*What to work on*.
Output the rows below as a Markdown table with two columns, "No." and "Line". Number each row in order, put its line beside the number, and leave out the blank lines.

*Rows*.
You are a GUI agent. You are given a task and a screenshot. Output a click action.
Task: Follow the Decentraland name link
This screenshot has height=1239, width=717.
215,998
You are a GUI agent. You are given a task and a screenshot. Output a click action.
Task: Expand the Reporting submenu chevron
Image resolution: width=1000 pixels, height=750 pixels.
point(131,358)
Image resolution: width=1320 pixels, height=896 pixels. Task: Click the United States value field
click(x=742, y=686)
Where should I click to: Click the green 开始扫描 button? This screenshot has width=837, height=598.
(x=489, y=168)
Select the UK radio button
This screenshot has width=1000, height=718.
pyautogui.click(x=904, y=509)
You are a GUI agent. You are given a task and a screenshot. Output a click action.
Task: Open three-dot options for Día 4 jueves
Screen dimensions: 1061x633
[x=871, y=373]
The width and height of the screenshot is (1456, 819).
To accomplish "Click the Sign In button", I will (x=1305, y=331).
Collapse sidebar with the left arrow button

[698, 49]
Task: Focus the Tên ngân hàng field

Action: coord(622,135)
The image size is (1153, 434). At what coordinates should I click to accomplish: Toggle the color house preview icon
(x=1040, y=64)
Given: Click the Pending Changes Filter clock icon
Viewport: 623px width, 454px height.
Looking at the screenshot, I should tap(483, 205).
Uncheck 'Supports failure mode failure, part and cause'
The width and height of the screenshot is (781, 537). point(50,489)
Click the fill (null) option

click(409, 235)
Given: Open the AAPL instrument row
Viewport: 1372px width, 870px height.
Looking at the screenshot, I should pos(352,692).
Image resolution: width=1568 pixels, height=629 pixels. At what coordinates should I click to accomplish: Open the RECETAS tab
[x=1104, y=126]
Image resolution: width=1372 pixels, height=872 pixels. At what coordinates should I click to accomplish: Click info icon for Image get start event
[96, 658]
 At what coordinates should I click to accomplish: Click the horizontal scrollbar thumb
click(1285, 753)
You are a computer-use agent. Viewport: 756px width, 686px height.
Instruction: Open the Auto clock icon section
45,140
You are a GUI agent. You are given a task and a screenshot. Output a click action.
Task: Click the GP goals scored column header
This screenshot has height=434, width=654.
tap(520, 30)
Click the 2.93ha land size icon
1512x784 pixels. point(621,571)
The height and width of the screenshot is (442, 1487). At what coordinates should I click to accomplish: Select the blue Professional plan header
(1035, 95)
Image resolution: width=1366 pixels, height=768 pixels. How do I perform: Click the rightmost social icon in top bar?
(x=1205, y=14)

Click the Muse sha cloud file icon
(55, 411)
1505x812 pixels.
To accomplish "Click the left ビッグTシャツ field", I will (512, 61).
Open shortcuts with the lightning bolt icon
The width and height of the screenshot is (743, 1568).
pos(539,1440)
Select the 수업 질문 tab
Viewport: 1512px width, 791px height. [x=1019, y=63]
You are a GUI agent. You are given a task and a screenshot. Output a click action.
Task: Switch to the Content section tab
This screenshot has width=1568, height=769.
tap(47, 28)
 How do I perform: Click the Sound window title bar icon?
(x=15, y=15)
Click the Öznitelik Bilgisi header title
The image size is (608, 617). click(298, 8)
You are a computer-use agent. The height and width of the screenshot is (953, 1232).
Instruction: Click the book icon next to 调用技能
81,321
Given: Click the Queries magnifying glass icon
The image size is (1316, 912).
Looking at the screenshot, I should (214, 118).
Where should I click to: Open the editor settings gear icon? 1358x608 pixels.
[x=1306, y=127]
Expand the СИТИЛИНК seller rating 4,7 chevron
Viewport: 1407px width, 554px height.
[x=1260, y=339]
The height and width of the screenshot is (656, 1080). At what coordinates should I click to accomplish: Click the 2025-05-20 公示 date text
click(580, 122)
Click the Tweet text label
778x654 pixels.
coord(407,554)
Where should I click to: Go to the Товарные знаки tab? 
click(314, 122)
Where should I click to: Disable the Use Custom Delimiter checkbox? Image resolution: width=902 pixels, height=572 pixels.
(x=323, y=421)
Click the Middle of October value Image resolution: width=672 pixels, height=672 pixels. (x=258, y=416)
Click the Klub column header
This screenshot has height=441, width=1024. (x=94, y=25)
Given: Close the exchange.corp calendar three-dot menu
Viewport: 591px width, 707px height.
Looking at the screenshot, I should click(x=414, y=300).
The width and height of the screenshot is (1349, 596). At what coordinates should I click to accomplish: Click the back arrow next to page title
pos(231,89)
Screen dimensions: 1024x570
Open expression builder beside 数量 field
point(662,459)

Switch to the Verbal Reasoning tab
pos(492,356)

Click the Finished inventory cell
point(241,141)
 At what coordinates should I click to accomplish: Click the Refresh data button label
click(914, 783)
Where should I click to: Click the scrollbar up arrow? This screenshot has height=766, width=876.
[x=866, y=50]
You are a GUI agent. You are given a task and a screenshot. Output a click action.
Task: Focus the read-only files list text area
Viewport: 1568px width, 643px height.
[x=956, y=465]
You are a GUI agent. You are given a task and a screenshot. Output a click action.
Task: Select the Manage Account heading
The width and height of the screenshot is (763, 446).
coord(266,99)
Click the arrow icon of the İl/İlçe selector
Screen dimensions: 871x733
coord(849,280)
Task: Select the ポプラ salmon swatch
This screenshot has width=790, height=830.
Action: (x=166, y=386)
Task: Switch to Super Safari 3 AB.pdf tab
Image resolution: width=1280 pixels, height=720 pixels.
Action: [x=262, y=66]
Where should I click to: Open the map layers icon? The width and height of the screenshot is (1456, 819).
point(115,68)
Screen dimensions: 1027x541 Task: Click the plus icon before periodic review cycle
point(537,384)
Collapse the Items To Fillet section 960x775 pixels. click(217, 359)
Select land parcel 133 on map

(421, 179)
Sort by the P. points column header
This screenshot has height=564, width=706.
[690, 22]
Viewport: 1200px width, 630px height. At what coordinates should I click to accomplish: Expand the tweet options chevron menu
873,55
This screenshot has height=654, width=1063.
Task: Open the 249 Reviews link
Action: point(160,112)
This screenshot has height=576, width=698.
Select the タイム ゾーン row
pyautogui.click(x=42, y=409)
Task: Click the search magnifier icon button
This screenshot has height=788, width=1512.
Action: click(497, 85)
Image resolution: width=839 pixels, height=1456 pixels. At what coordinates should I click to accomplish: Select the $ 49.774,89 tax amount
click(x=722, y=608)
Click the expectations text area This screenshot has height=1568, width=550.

*Exercise solution*.
| No. | Line |
|---|---|
| 1 | You are a GUI agent. You are given a task and a screenshot. Output a click action. |
| 2 | Task: Follow the Decentraland name link |
| 3 | This screenshot has height=1239, width=717. |
| 4 | 215,998 |
| 5 | You are a GUI agent. You are given a task and a screenshot. Output a click action. |
| 6 | Task: Expand the Reporting submenu chevron |
| 7 | Image resolution: width=1000 pixels, height=750 pixels. |
| 8 | point(131,358) |
| 9 | Image resolution: width=1320 pixels, height=896 pixels. Task: Click the United States value field |
| 10 | click(x=742, y=686) |
| 11 | Where should I click to: Click the green 开始扫描 button? This screenshot has width=837, height=598. |
| 12 | (x=489, y=168) |
| 13 | Select the UK radio button |
| 14 | This screenshot has width=1000, height=718. |
| 15 | pyautogui.click(x=904, y=509) |
| 16 | You are a GUI agent. You are given a task and a screenshot. Output a click action. |
| 17 | Task: Open three-dot options for Día 4 jueves |
| 18 | Screen dimensions: 1061x633 |
| 19 | [x=871, y=373] |
| 20 | The width and height of the screenshot is (1456, 819). |
| 21 | To accomplish "Click the Sign In button", I will (x=1305, y=331). |
| 22 | Collapse sidebar with the left arrow button |
| 23 | [698, 49] |
| 24 | Task: Focus the Tên ngân hàng field |
| 25 | Action: coord(622,135) |
| 26 | The image size is (1153, 434). At what coordinates should I click to accomplish: Toggle the color house preview icon |
| 27 | (x=1040, y=64) |
| 28 | Given: Click the Pending Changes Filter clock icon |
| 29 | Viewport: 623px width, 454px height. |
| 30 | Looking at the screenshot, I should tap(483, 205). |
| 31 | Uncheck 'Supports failure mode failure, part and cause' |
| 32 | The width and height of the screenshot is (781, 537). point(50,489) |
| 33 | Click the fill (null) option |
| 34 | click(409, 235) |
| 35 | Given: Open the AAPL instrument row |
| 36 | Viewport: 1372px width, 870px height. |
| 37 | Looking at the screenshot, I should pos(352,692). |
| 38 | Image resolution: width=1568 pixels, height=629 pixels. At what coordinates should I click to accomplish: Open the RECETAS tab |
| 39 | [x=1104, y=126] |
| 40 | Image resolution: width=1372 pixels, height=872 pixels. At what coordinates should I click to accomplish: Click info icon for Image get start event |
| 41 | [96, 658] |
| 42 |  At what coordinates should I click to accomplish: Click the horizontal scrollbar thumb |
| 43 | click(1285, 753) |
| 44 | You are a computer-use agent. Viewport: 756px width, 686px height. |
| 45 | Instruction: Open the Auto clock icon section |
| 46 | 45,140 |
| 47 | You are a GUI agent. You are given a task and a screenshot. Output a click action. |
| 48 | Task: Click the GP goals scored column header |
| 49 | This screenshot has height=434, width=654. |
| 50 | tap(520, 30) |
| 51 | Click the 2.93ha land size icon |
| 52 | 1512x784 pixels. point(621,571) |
| 53 | The height and width of the screenshot is (442, 1487). At what coordinates should I click to accomplish: Select the blue Professional plan header |
| 54 | (1035, 95) |
| 55 | Image resolution: width=1366 pixels, height=768 pixels. How do I perform: Click the rightmost social icon in top bar? |
| 56 | (x=1205, y=14) |
| 57 | Click the Muse sha cloud file icon |
| 58 | (55, 411) |
| 59 | 1505x812 pixels. |
| 60 | To accomplish "Click the left ビッグTシャツ field", I will (512, 61). |
| 61 | Open shortcuts with the lightning bolt icon |
| 62 | The width and height of the screenshot is (743, 1568). |
| 63 | pos(539,1440) |
| 64 | Select the 수업 질문 tab |
| 65 | Viewport: 1512px width, 791px height. [x=1019, y=63] |
| 66 | You are a GUI agent. You are given a task and a screenshot. Output a click action. |
| 67 | Task: Switch to the Content section tab |
| 68 | This screenshot has width=1568, height=769. |
| 69 | tap(47, 28) |
| 70 |  How do I perform: Click the Sound window title bar icon? |
| 71 | (x=15, y=15) |
| 72 | Click the Öznitelik Bilgisi header title |
| 73 | The image size is (608, 617). click(298, 8) |
| 74 | You are a computer-use agent. The height and width of the screenshot is (953, 1232). |
| 75 | Instruction: Click the book icon next to 调用技能 |
| 76 | 81,321 |
| 77 | Given: Click the Queries magnifying glass icon |
| 78 | The image size is (1316, 912). |
| 79 | Looking at the screenshot, I should (214, 118). |
| 80 | Where should I click to: Open the editor settings gear icon? 1358x608 pixels. |
| 81 | [x=1306, y=127] |
| 82 | Expand the СИТИЛИНК seller rating 4,7 chevron |
| 83 | Viewport: 1407px width, 554px height. |
| 84 | [x=1260, y=339] |
| 85 | The height and width of the screenshot is (656, 1080). At what coordinates should I click to accomplish: Click the 2025-05-20 公示 date text |
| 86 | click(580, 122) |
| 87 | Click the Tweet text label |
| 88 | 778x654 pixels. |
| 89 | coord(407,554) |
| 90 | Where should I click to: Go to the Товарные знаки tab?  |
| 91 | click(314, 122) |
| 92 | Where should I click to: Disable the Use Custom Delimiter checkbox? Image resolution: width=902 pixels, height=572 pixels. |
| 93 | (x=323, y=421) |
| 94 | Click the Middle of October value Image resolution: width=672 pixels, height=672 pixels. (x=258, y=416) |
| 95 | Click the Klub column header |
| 96 | This screenshot has height=441, width=1024. (x=94, y=25) |
| 97 | Given: Close the exchange.corp calendar three-dot menu |
| 98 | Viewport: 591px width, 707px height. |
| 99 | Looking at the screenshot, I should click(x=414, y=300). |
| 100 | The width and height of the screenshot is (1349, 596). At what coordinates should I click to accomplish: Click the back arrow next to page title |
| 101 | pos(231,89) |
| 102 | Screen dimensions: 1024x570 |
| 103 | Open expression builder beside 数量 field |
| 104 | point(662,459) |
| 105 | Switch to the Verbal Reasoning tab |
| 106 | pos(492,356) |
| 107 | Click the Finished inventory cell |
| 108 | point(241,141) |
| 109 |  At what coordinates should I click to accomplish: Click the Refresh data button label |
| 110 | click(914, 783) |
| 111 | Where should I click to: Click the scrollbar up arrow? This screenshot has height=766, width=876. |
| 112 | [x=866, y=50] |
| 113 | You are a GUI agent. You are given a task and a screenshot. Output a click action. |
| 114 | Task: Focus the read-only files list text area |
| 115 | Viewport: 1568px width, 643px height. |
| 116 | [x=956, y=465] |
| 117 | You are a GUI agent. You are given a task and a screenshot. Output a click action. |
| 118 | Task: Select the Manage Account heading |
| 119 | The width and height of the screenshot is (763, 446). |
| 120 | coord(266,99) |
| 121 | Click the arrow icon of the İl/İlçe selector |
| 122 | Screen dimensions: 871x733 |
| 123 | coord(849,280) |
| 124 | Task: Select the ポプラ salmon swatch |
| 125 | This screenshot has width=790, height=830. |
| 126 | Action: (x=166, y=386) |
| 127 | Task: Switch to Super Safari 3 AB.pdf tab |
| 128 | Image resolution: width=1280 pixels, height=720 pixels. |
| 129 | Action: [x=262, y=66] |
| 130 | Where should I click to: Open the map layers icon? The width and height of the screenshot is (1456, 819). |
| 131 | point(115,68) |
| 132 | Screen dimensions: 1027x541 Task: Click the plus icon before periodic review cycle |
| 133 | point(537,384) |
| 134 | Collapse the Items To Fillet section 960x775 pixels. click(217, 359) |
| 135 | Select land parcel 133 on map |
| 136 | (421, 179) |
| 137 | Sort by the P. points column header |
| 138 | This screenshot has height=564, width=706. |
| 139 | [690, 22] |
| 140 | Viewport: 1200px width, 630px height. At what coordinates should I click to accomplish: Expand the tweet options chevron menu |
| 141 | 873,55 |
| 142 | This screenshot has height=654, width=1063. |
| 143 | Task: Open the 249 Reviews link |
| 144 | Action: point(160,112) |
| 145 | This screenshot has height=576, width=698. |
| 146 | Select the タイム ゾーン row |
| 147 | pyautogui.click(x=42, y=409) |
| 148 | Task: Click the search magnifier icon button |
| 149 | This screenshot has height=788, width=1512. |
| 150 | Action: click(497, 85) |
| 151 | Image resolution: width=839 pixels, height=1456 pixels. At what coordinates should I click to accomplish: Select the $ 49.774,89 tax amount |
| 152 | click(x=722, y=608) |
| 153 | Click the expectations text area This screenshot has height=1568, width=550. |